Roanoke Times Copyright (c) 1995, Landmark Communications, Inc. DATE: MONDAY, May 24, 1993 TAG: 9305220197 SECTION: EXTRA PAGE: 1 EDITION: METRO SOURCE: Ben Beagle DATELINE: LENGTH: Medium
I told myself as I tossed in an uneasy bed that commenting on anybody's hair-cutting habits is not in keeping with the good manners usually associated with Southern boys.
Not that I am a boy any longer, you understand.
But the facts kept marching through my mind:
President Clinton paid 200 bucks for a haircut by this Christophe person who came to Air Force One at LA International Airport. This meant that traffic at the airport had to circle while Christophe labored.
Hillary paid this guy Frederic Fekkai $275 to restyle her hair.
I dunno. There just something so nouveau riche about this whole thing.
It's kind of like your Uncle Arthur won the lottery and started getting his hair done at this fancy place staffed by bombshells with names like Michelle and Loni and Misty.
Before that, your Uncle Arthur had been satisfied with a barber named Sam who gave him a good trim for seven bucks. Sam. Now, that's a name for a barber, if you ask me.
Uncle Arthur went back to Sam after your Aunt Emma found out about Michelle and Loni and Misty, but the example is still a sound one.
You have to ask yourself if these are the same simple people who got out of the limousine on inaugural day and walked among the people.

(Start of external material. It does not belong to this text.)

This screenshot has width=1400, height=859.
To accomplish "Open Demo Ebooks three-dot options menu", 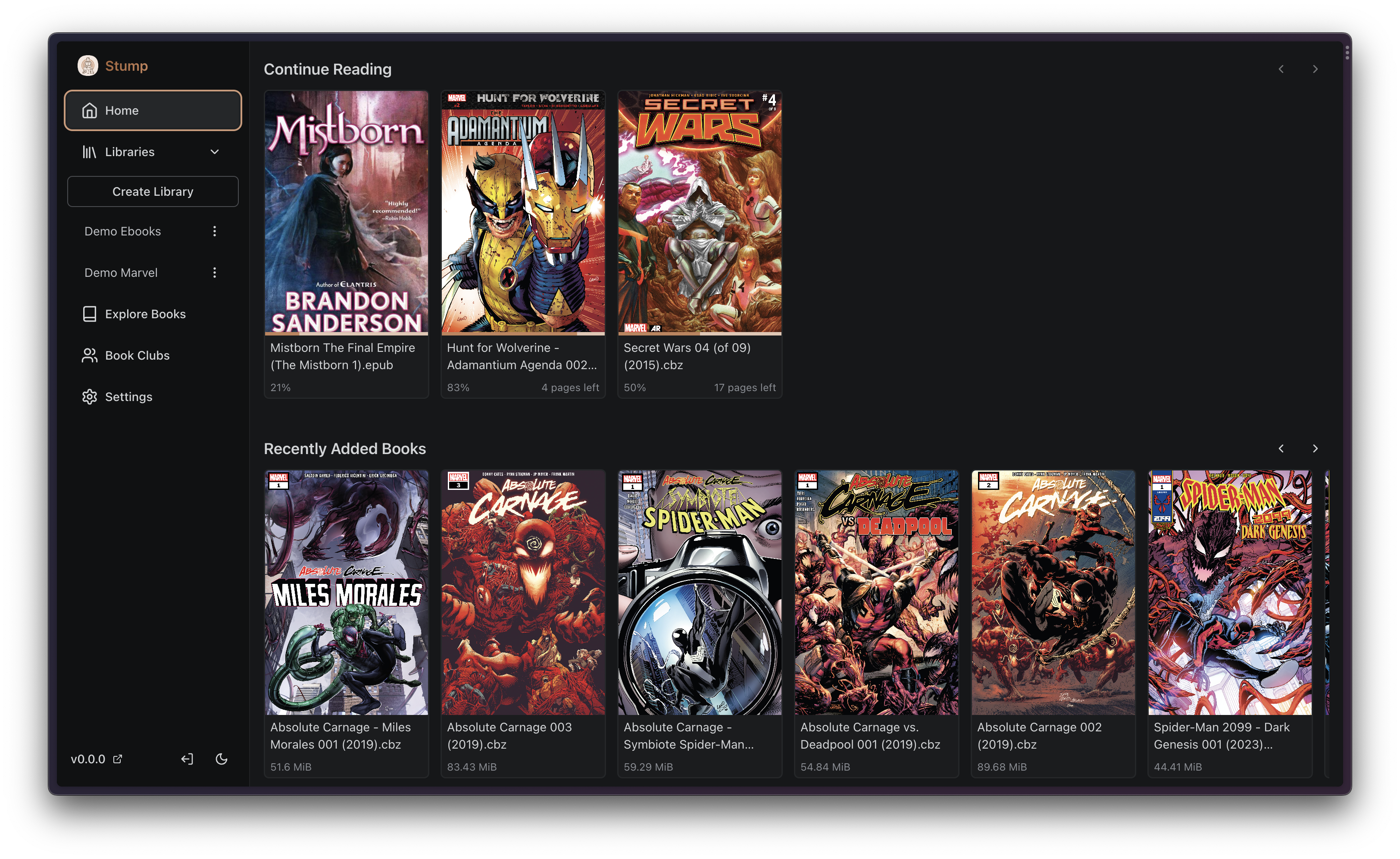I will tap(214, 231).
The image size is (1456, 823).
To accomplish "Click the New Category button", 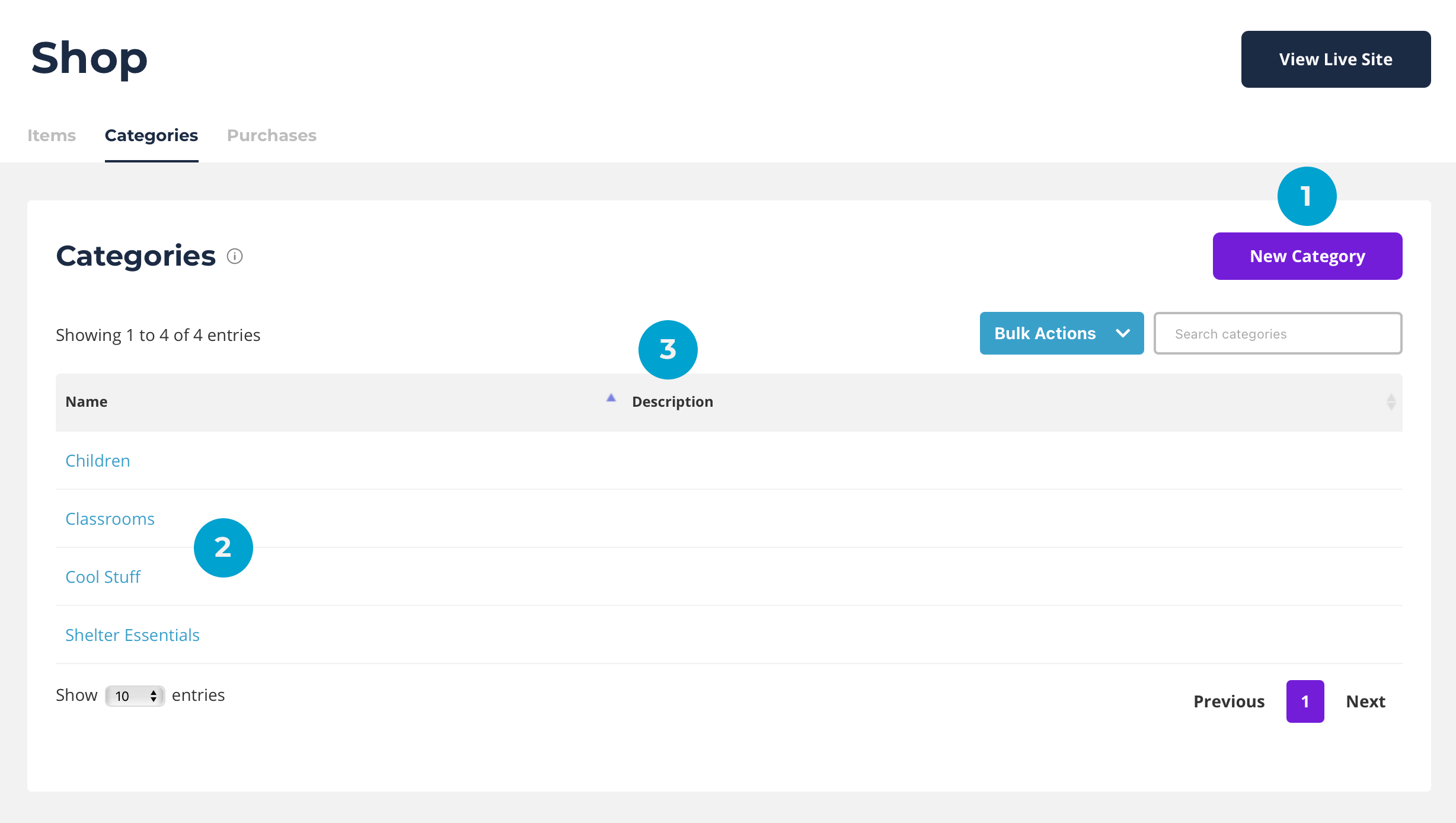I will coord(1307,256).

I always say that one of the first signs of elitism is preoccupation with how your hair looks.
Sure, I know it's their money the Clintons are spending on their hairdos -- which remain unremarkable as far as I can see -- but there are appearances to be considered here.
It reminds you dimly of the trouble Nancy Reagan got into because she was obsessed with designer clothes. (No. I have some decency left. I am not going to say a thing about Ron's hair dye.)
This hair business also raises serious questions about matters of state: As in, would you want a woman who pays $275 to have her hair done fooling around with medical costs in this country?
That's a lot of money for a one-time visit to the chair.
You can get a complete physical and have enough left over to go by the ABC store and buy some Lotto tickets on the way home for that kind of money.
With all due respect to Ms. Clinton, I'd feel more comfortable with a woman who paid 20 bucks for a haircut at Kathleen's Hair Today Shoppe.
As for the president, I just hope Christophe didn't take too much off the top.